Vision Zero for Youth advisory meeting sparks new coalition for change
Twenty-two leading transport, city planning and road safety organisations met in Washington DC, launching a new coalition set to steer the expansion of Vision Zero for Youth across the United States and abroad.
Since 2009, pedestrian fatalities have risen across the country by 40%. The increase was reported by USA Today the same day the Advisory Group met for the first time, highlighting the desperate need to bring Vision Zero to more cities, with a focus on youth. Young pedestrians are particularly vulnerable to the risks presented by poor urban design when cars are prioritised. For this reason, Vision Zero for youth operates on two basic premises: For cities that don’t have Vision Zero, start with an achievable target of reaching zero fatalities among youth; For cities that do have Vision Zero, include a target and policies focused on youth.
Co-organized by FIA Foundation North American Director Natalie Draisin, and Nancy Pullen-Seufert Director of National Center for Safe Routes to School, the group focused on how to gain more support for Vision Zero. It was agreed that by putting youth at the heart of the agenda, and by focusing directly on youth engagement, it would be possible to accelerate the uptake of the Vision Zero.
Joining the discussion from the New York Department of Transportation, Kim Wiley-Schwartz shared her experience of rolling out Vision Zero in New York City. By focusing the agenda on protecting children it was possible to capture the imagination of the public in support of Vision Zero. Engaging with campaigners who had lost children themselves and also mentoring youth advocates to demand safe streets were outlined as key to success in the city. Since Mayor De Blasio introduced Vision Zero to the city, fatalities dropped by 45%.
Vision Zero for Youth is based on the Vision Zero philosophy - a growing movement of policy makers, experts and campaigners across the world who believe road fatalities can be eliminated through building urban environments that protect people from the inevitability of human error.

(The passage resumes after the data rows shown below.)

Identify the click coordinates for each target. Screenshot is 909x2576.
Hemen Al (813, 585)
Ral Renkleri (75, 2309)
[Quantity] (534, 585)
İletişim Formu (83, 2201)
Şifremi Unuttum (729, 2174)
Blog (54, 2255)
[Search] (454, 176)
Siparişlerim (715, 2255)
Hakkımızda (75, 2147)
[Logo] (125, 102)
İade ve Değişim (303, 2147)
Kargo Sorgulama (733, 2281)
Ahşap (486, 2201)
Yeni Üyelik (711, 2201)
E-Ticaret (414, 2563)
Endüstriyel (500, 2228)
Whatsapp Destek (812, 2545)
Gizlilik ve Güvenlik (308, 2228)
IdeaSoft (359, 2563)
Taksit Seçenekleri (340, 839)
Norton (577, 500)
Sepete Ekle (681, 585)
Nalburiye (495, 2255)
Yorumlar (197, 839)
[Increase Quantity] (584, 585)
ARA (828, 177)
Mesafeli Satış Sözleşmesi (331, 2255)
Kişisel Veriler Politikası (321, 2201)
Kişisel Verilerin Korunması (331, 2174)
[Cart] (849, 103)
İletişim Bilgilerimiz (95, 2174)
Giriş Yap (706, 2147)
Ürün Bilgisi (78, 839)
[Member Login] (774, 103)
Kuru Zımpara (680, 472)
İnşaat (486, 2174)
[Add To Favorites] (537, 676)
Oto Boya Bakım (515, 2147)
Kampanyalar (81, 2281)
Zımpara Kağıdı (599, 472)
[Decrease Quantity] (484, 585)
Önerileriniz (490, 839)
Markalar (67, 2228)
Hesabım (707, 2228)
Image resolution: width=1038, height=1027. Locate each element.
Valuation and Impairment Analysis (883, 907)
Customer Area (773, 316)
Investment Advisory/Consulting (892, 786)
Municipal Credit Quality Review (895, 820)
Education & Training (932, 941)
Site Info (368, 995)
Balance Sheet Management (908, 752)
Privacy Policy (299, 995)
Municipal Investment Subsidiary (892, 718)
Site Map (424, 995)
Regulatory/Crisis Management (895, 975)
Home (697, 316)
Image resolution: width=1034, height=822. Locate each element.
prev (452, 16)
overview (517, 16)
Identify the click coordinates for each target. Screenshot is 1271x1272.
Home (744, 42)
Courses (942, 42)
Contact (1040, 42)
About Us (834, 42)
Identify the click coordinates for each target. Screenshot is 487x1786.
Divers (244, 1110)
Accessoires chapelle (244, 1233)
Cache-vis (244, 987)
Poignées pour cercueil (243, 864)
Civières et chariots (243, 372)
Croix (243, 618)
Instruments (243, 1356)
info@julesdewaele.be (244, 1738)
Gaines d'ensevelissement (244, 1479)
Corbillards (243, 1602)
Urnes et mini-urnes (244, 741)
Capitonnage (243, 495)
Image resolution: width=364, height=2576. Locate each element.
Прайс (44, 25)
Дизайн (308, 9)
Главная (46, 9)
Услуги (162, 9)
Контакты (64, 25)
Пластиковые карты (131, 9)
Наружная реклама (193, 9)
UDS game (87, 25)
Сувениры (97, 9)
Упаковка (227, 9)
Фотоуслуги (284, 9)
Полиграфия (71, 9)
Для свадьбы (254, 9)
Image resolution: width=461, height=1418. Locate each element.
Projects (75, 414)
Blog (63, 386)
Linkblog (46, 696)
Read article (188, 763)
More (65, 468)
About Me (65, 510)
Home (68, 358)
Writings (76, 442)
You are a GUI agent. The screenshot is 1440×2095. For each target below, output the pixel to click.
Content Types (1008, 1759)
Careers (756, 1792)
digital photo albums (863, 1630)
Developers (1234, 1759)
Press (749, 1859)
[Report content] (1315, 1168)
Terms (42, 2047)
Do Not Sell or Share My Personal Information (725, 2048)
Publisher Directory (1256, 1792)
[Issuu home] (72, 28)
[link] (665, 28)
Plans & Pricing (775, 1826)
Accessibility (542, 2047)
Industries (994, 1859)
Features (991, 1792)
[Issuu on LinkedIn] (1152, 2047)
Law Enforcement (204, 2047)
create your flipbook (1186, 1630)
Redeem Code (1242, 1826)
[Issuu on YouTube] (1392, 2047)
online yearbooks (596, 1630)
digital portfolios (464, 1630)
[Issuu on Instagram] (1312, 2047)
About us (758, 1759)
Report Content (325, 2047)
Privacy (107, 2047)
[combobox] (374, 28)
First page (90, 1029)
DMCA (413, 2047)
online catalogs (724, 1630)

Natalie Draisin said, “Around the world, road traffic crashes are the leading killer of young people, but with initiatives like Vision Zero for Youth, we are committed to reversing that trend. It is an innovative way to help cities reach what can often seem like an ambitious target. It’s working here in the US, and it’s working in Mexico City, which is becoming the first emerging economy to implement it, thanks to our partner ITDP.”
The following day, Bike to School Day, represented Vision Zero for Youth in action. The national day had 3143 separate events running across the country. Children and communities came together not only to celebrate a day of healthy active transport through cycling, but also to show there is a huge demand for safe infrastructure necessary for children, and all people, to enjoy these activities.
In Washington DC, Mayor Bowser spoke to hundreds of children in Lincoln Park, sharing the success of the city that has the second highest percentage of cyclists in the United States and is rated a ‘gold star’ city for cyclists. Before kicking off the bike trains, Mayor Bowser announced she wanted to further reduce crashes in the city, for children to enjoy cycling safely.
Nancy Pullen-Seufert said, “We were so pleased to see the great energy and interest for Vision Zero for Youth. Encouraging communities to use places where children and youth walk and bike as first places for safety improvements shows great promise for building the public support that’s so vital if we’re going to reach zero traffic deaths.”